== Brief ==
Although the data below contains pictures, output only the lines between those holding "Checkout (51, 2353)" and "GitHub (35, 2475)", inclusive, exactly and without those pictures.

== Data excerpts ==
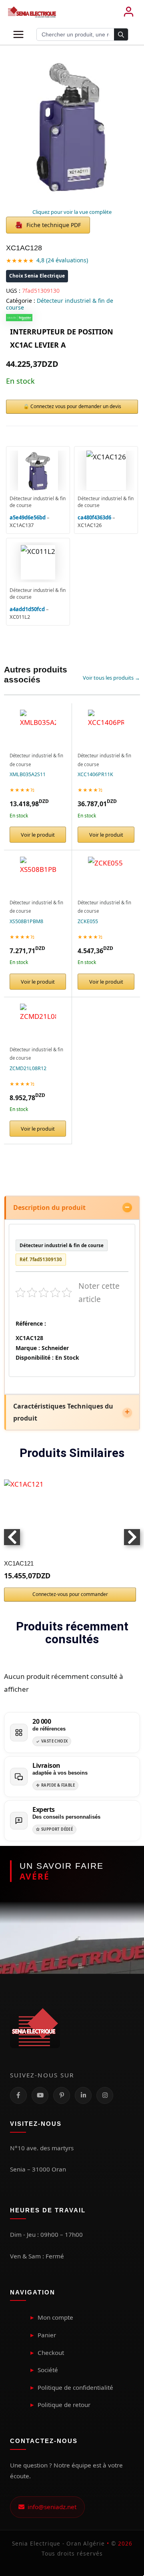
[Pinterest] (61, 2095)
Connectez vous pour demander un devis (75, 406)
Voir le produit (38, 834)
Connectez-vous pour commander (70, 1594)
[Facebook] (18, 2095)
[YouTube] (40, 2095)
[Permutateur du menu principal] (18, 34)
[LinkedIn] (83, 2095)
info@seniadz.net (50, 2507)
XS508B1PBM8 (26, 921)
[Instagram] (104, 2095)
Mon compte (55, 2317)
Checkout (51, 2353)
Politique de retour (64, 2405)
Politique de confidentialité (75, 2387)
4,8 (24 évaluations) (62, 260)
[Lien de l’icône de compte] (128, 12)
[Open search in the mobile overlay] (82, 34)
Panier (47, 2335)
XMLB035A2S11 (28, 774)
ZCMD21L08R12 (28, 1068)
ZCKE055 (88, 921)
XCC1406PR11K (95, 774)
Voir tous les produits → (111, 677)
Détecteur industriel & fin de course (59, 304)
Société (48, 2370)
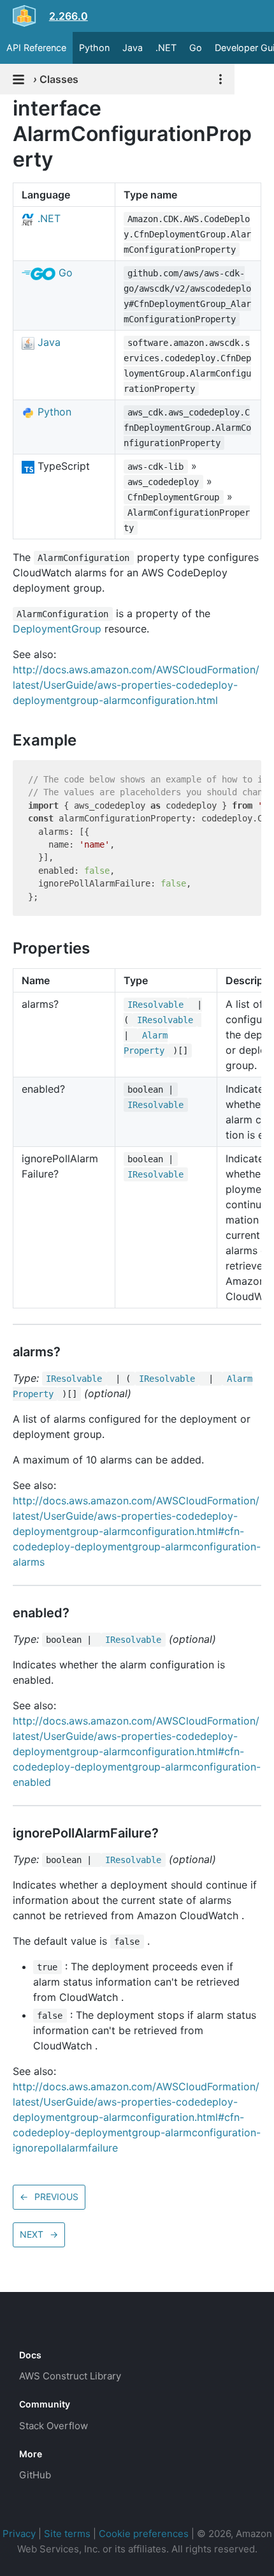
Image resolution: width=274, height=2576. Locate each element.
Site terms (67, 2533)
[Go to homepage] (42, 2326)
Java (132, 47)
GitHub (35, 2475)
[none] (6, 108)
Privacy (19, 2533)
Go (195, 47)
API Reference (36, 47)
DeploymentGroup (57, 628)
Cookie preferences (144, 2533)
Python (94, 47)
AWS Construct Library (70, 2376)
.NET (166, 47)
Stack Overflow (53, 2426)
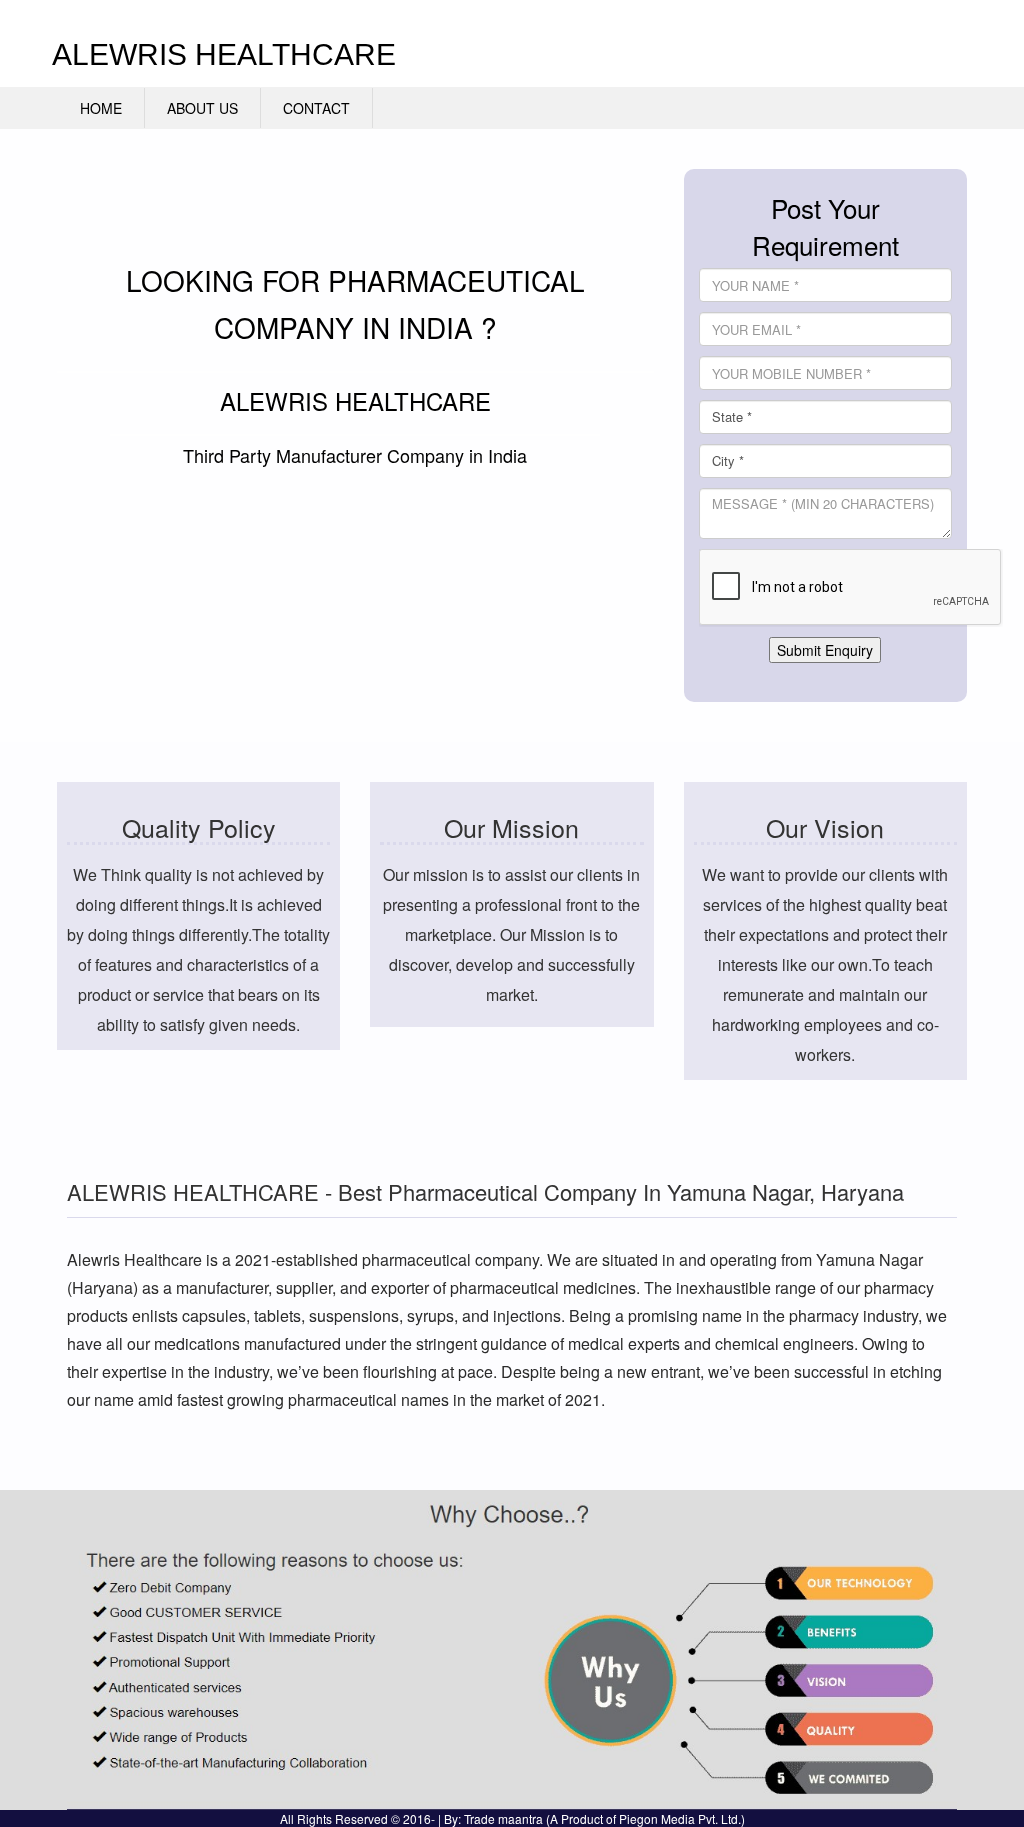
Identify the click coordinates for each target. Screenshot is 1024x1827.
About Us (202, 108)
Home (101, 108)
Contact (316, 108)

...

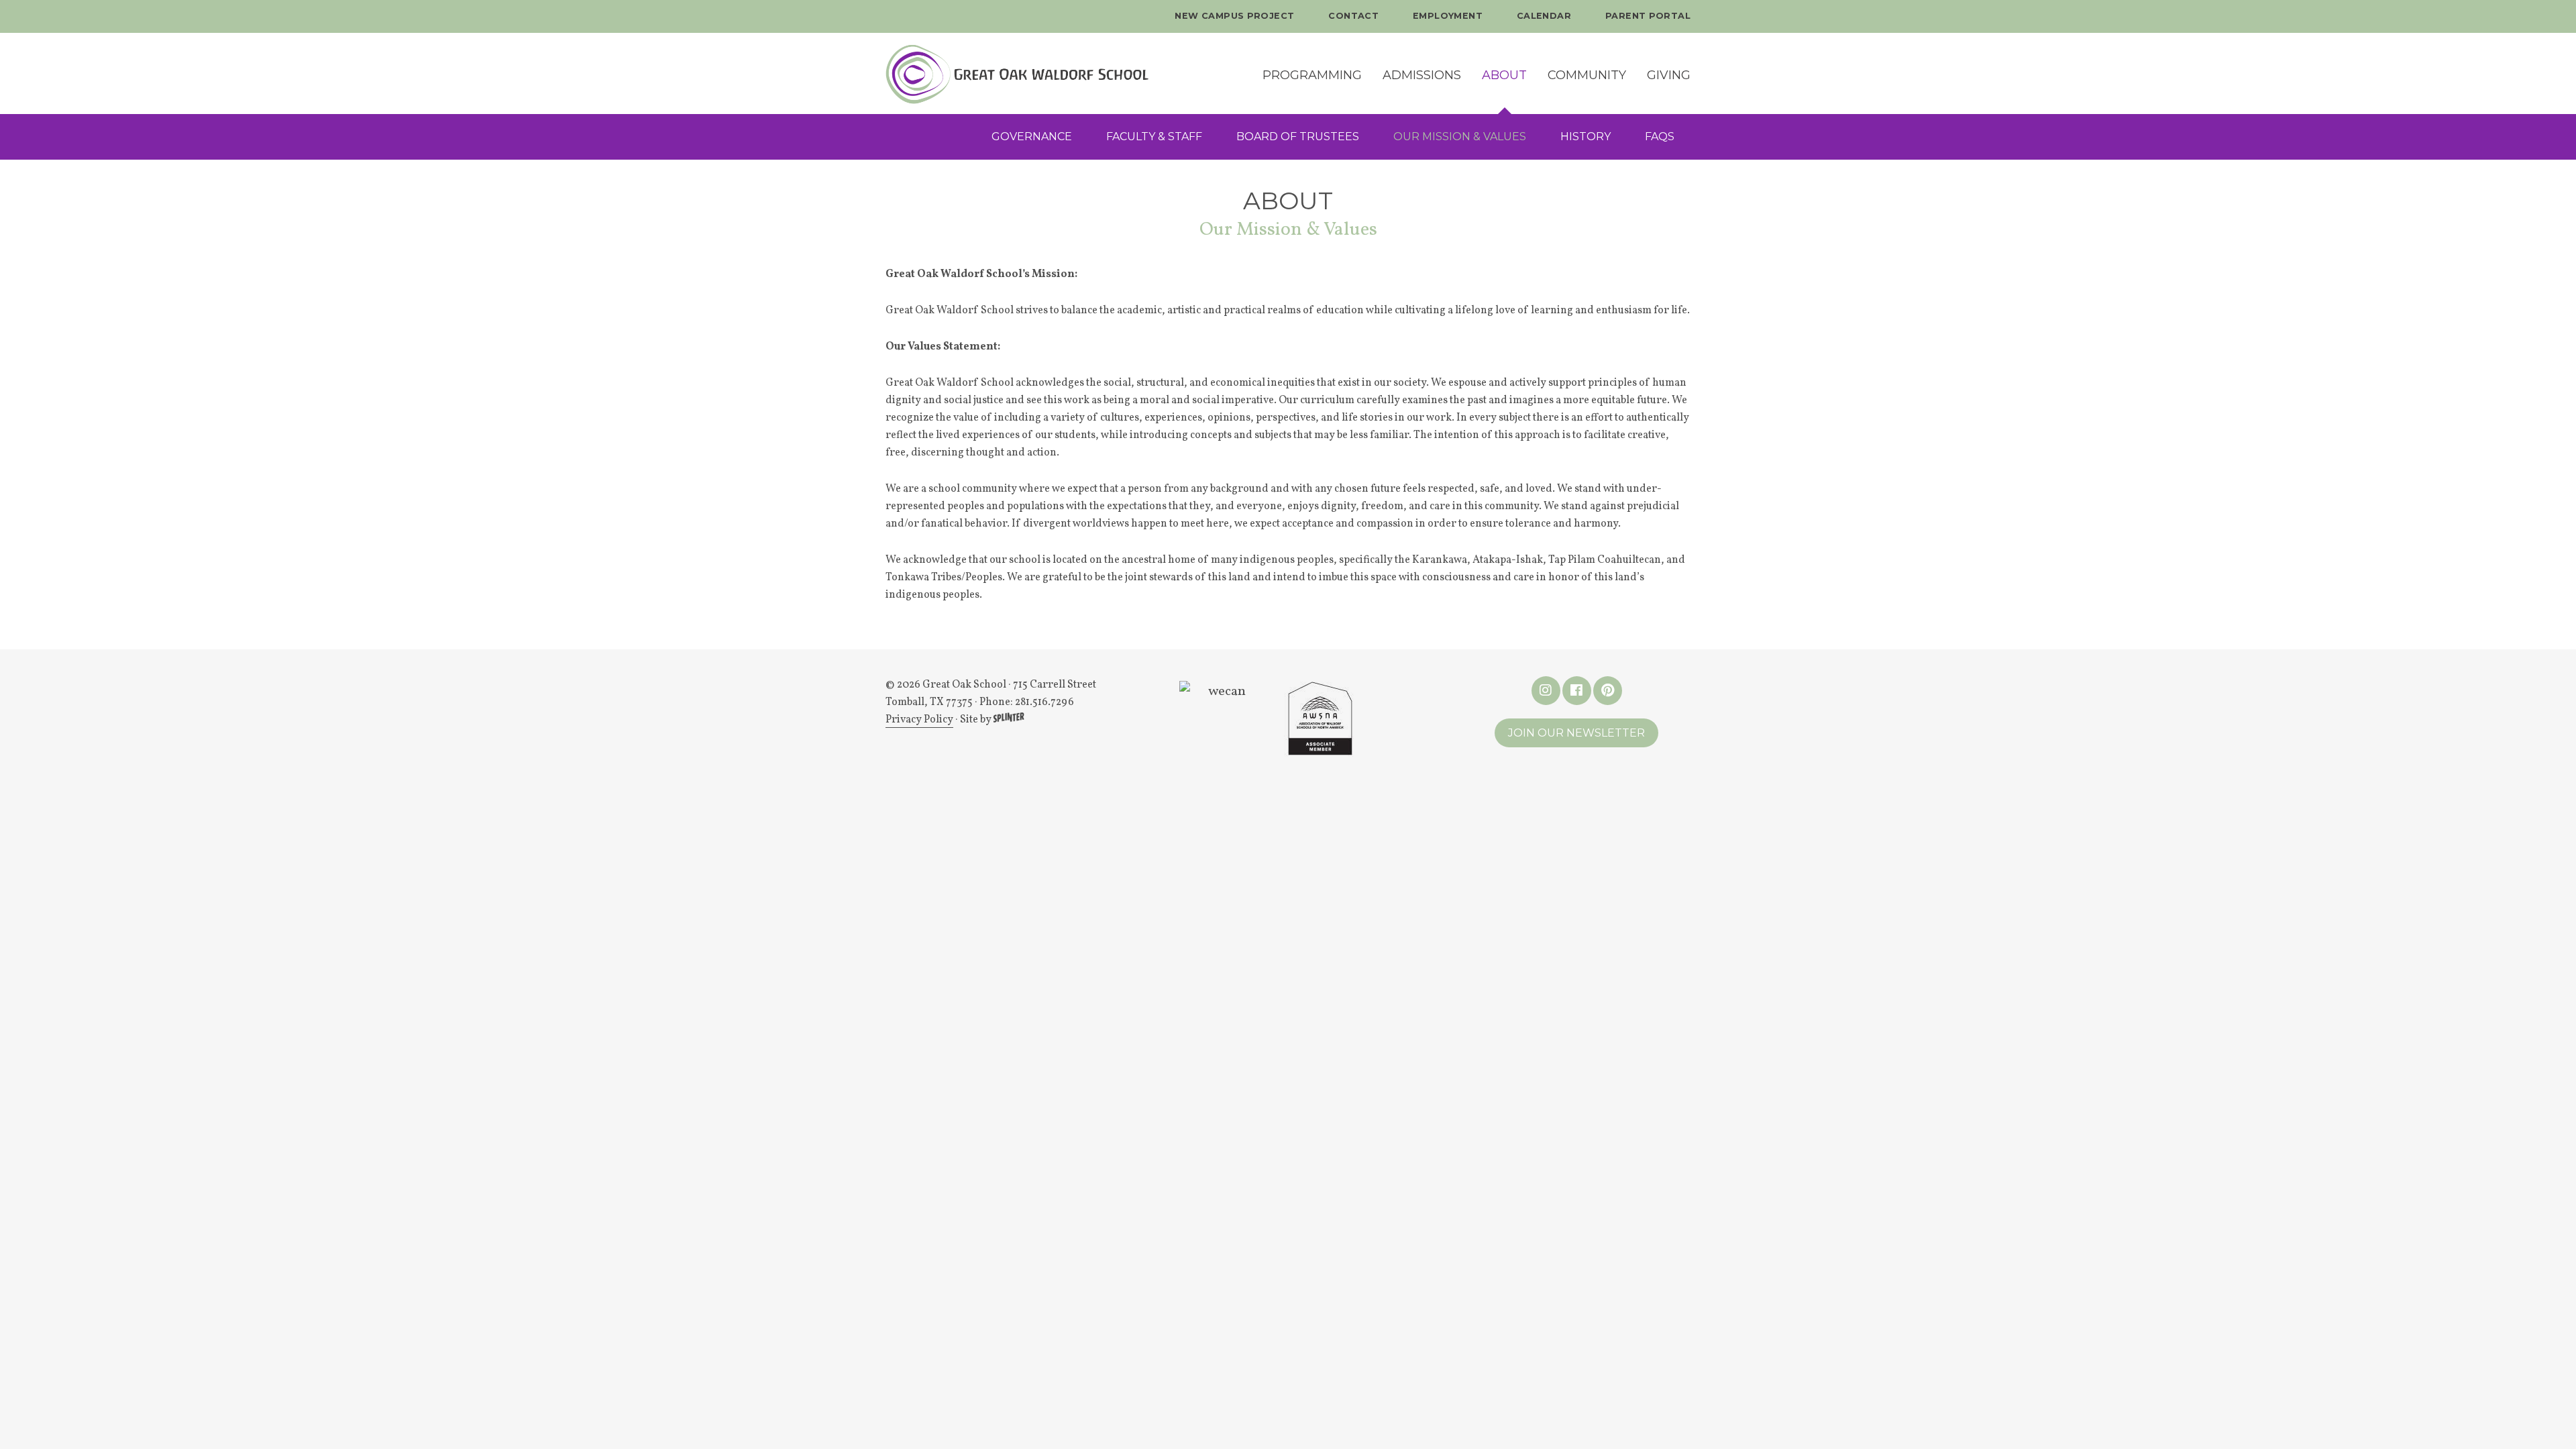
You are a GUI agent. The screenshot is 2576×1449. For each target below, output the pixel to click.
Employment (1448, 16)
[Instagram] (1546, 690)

== Answer to this problem ==
Checkout (51, 2353)
Politique de retour (64, 2405)
Politique de confidentialité (75, 2387)
4,8 (24 évaluations) (62, 260)
[Lien de l’icône de compte] (128, 12)
[Open search in the mobile overlay] (82, 34)
Panier (47, 2335)
XMLB035A2S11 (28, 774)
ZCMD21L08R12 (28, 1068)
ZCKE055 (88, 921)
XCC1406PR11K (95, 774)
Voir tous les produits → (111, 677)
Détecteur industriel & fin de course (59, 304)
Société (48, 2370)
Image resolution: width=274, height=2576. Locate each element.
Site terms (67, 2533)
[Go to homepage] (42, 2326)
Java (132, 47)
GitHub (35, 2475)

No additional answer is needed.